After I became a teenager he "upgraded" it to a 10lb. :)
Not every one of my father's ideas from when I was a kid seems like a good idea today.

At one time my father thought we should cut our firewood with bucksaws and bowsaws. And I cut quite a bit with them. However, today I'm not at all excited about the idea of cutting a cord of wood by hand. I do like using an axe, but am also happy enough to cut round branches into firewood.

I have no problems grabbing a hand saw to cut a 2x4, but not 100 2x4s.

We also used to drill all the holes for gate hinges using a brace and bit. But, that was before cordless tools were so nice.
 
   / Why not a small PTO rock crusher? #28  
Not every one of my father's ideas from when I was a kid seems like a good idea today.

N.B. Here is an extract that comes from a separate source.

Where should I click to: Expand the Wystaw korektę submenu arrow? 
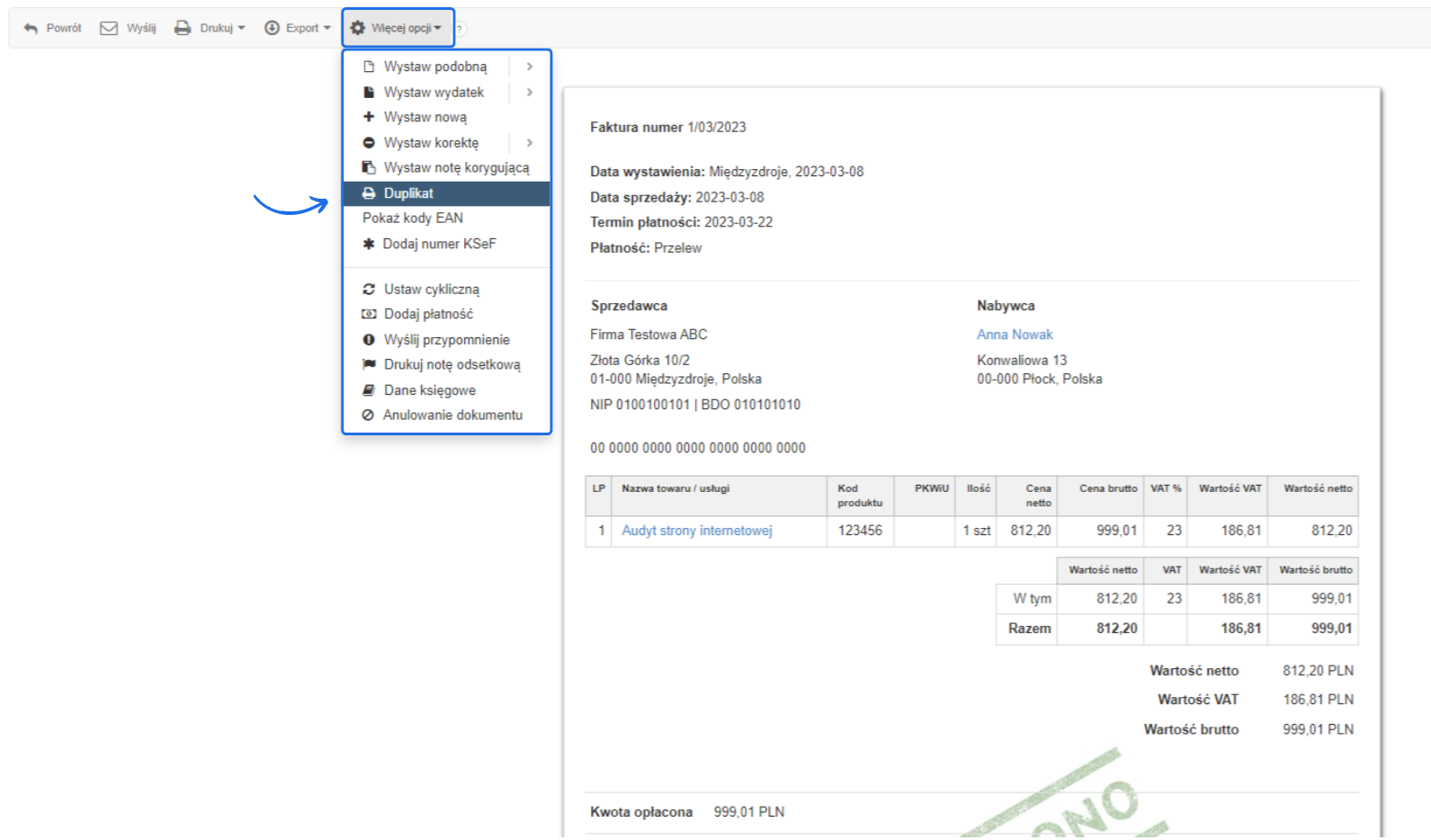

At one time my father thought we should cut our firewood with bucksaws and bowsaws. And I cut quite a bit with them. However, today I'm not at all excited about the idea of cutting a cord of wood by hand. I do like using an axe, but am also happy enough to cut round branches into firewood.

I have no problems grabbing a hand saw to cut a 2x4, but not 100 2x4s.

We also used to drill all the holes for gate hinges using a brace and bit. But, that was before cordless tools were so nice.
I too had all my 4 children cut firewood with bucksaw, axe, bowsaw and use a brace and bit. And use handsaws for cutting 1 x 6 for small projects, like a birdhouse. At least twice.
Then as soon as battery operated tools became widely available they all got starter sets.

(I learned those skills, plus sharpening etc. from my Grandfather and Father before I was allowed to use circular saws and drills. Brace and bit came in handy. In Vermont we tapped a lot of maple trees while I was growing up in the '60's. No electricity in the field, all holes done with brace and bit, all sap collected in buckets.)
 
   / Why not a small PTO rock crusher? #30  
I'm looking at that stone wall thinking I could crush every one of those rocks.